Me gusta recordar esa escena porque no habíamos sido pródigos en cuadros políticos con objetivos que estuvieran más allá de sus intereses personales. Y creo que cuando deseó que florecieran mil flores pensó en flores de ese tipo: silvestres, perfumadas por intenciones de fondo que se reflejaban en sus formas. Néstor nos hizo amarlo con un amor que el tiempo no desgasta, porque si el mundo ha llegado a esta hecatombe, es por falta de ese tipo de cuadros políticos en todo el mundo. El neoliberalismo es un pacman que se ha comido a mucha gente prometedora. Néstor resultó inmune a los fuegos de artificio, quedó pegado en paredes de cuartos de adolescentes, quedó inmortal en su escafandra que lo mantuvo a salvo del aire tóxico del poder. Nunca olvidó para qué había llegado hasta allí. Y se entregó a esa pelea con cuerpo y alma, hasta que el corazón le dijo basta.

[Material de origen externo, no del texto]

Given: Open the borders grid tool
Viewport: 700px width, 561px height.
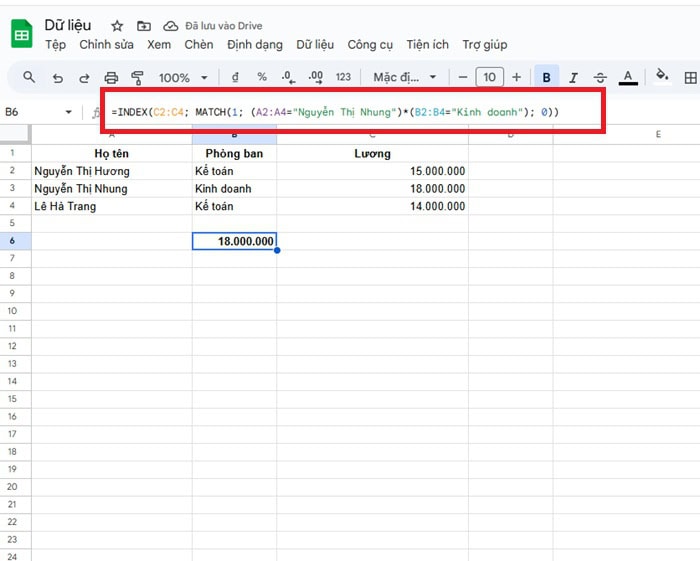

Fue único y valiente como ninguno antes. Lo que prometió en campaña y lo que hizo en su gobierno fue cumplido con creces. Y hoy más que entonces, de un modo mucho más apremiante que entonces, la construcción del poder popular es el horizonte que vemos como salida a los laberintos en los que nos encajona la ultraderecha. La superestructura política se decide en lugares a los que el pueblo no tiene acceso. Néstor fue el primero en enunciar que esa puerta que nos parece cerrada está abierta si es que nos decidimos a entrar.